## Requests
a. Write out the stretch of the avalanche risk management article from "Avalanche management: a" through "optimise protective measures.", copied word for word.
b. Pick up the avalanche risk management article after its final sentence and keep writing it.

## Passage provided
Avalanche risk management included in world heritage
Knowledge of avalanches and avalanche protection is a vital tradition in Switzerland. Since November 2018, avalanche risk management has been added to the UNESCO list of the intangible cultural heritage of humanity. The inclusion was based on a joint application submitted by Switzerland and Austria. But what exactly does avalanche risk management mean?
Avalanche management: a long tradition
The concrete bunker perched high in the mountains of the commune of Arbaz in the canton of Valais is a special type of construction: cameras are positioned behind small hatches, and radar equipment behind open windows is aimed at the opposite side of the mountain. An avalanche hurtles at 160 kilometres per hour towards the bunker. The powder cloud swallows the building within seconds. In the basement of the bunker, scientists observe the snow mass via webcam. Thanks to the test site in Arbaz, they can better understand the avalanches and optimise protective measures.

## Recorded data
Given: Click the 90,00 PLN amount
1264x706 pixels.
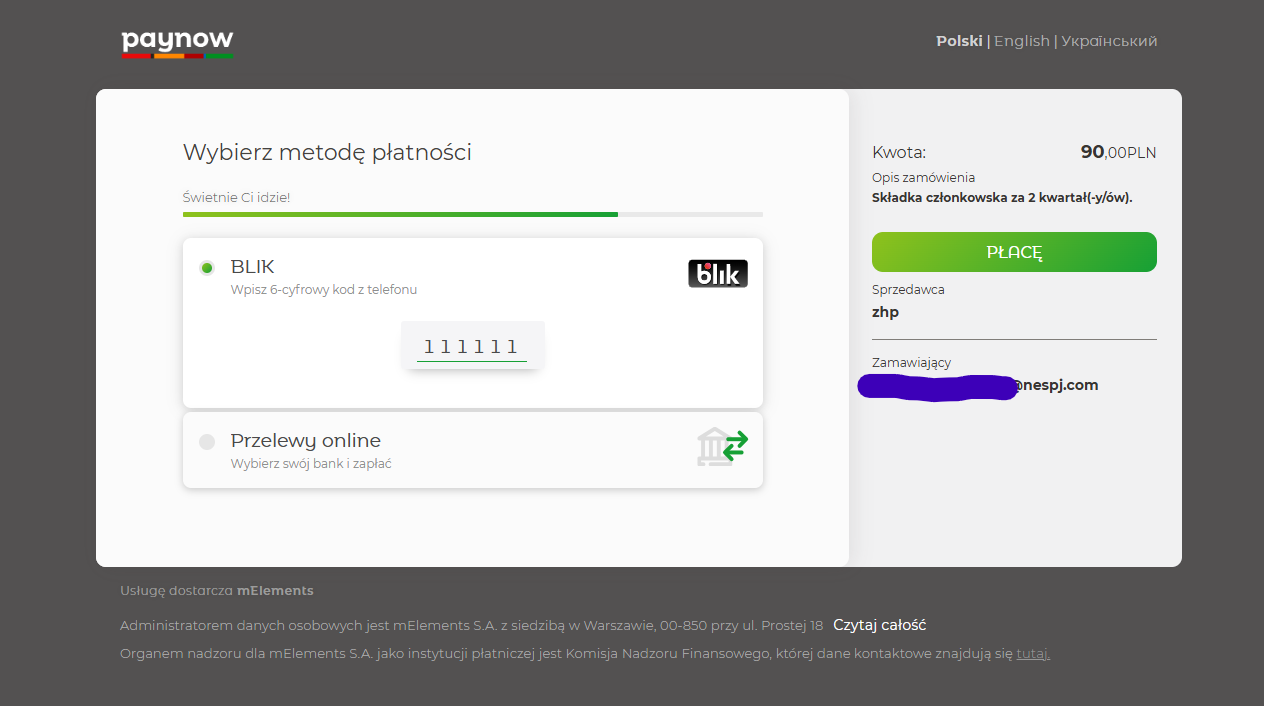Looking at the screenshot, I should click(1117, 152).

## Task-by-task outputs
a.
Avalanche management: a long tradition
The concrete bunker perched high in the mountains of the commune of Arbaz in the canton of Valais is a special type of construction: cameras are positioned behind small hatches, and radar equipment behind open windows is aimed at the opposite side of the mountain. An avalanche hurtles at 160 kilometres per hour towards the bunker. The powder cloud swallows the building within seconds. In the basement of the bunker, scientists observe the snow mass via webcam. Thanks to the test site in Arbaz, they can better understand the avalanches and optimise protective measures.

b.
Knowledge of the origin of avalanches and how to protect against them has been handed down in the Alps for centuries. For example, the inhabitants of Leukerbad built an 80-metre-long wall as far back as the year 1600 in order to divert avalanches. Today, extensive forests, avalanche barriers, galleries and other protective structures protect settlements and traffic routes from avalanches. UNESCO has included avalanche risk management on its list of the intangible cultural heritage of humanity. "It may be an intangible asset, but for a mountainous country like Switzerland avalanche risk management is vital for survival and has always been a constituent element of cultural identity," writes the WSL Institute for Snow and Avalanche Research (SLF).
Avalanche risk management developed gradually in tandem with the history of avalanche incidents. "The biggest developments have always taken place after major catastrophic avalanches," said Jürg Schweizer, head of SLF, in an interview with Swiss Radio and Television (SRF). One of these avalanche winters occurred in 1887/1888, with more than 1,000 avalanches reported in Switzerland, killing 49 people and over 600 animals. The regions most severely affected were northern and central Graubünden, Ticino and the Goms region of Valais. After the disaster, galleries, tunnels and avalanche barriers were built to protect the railway line.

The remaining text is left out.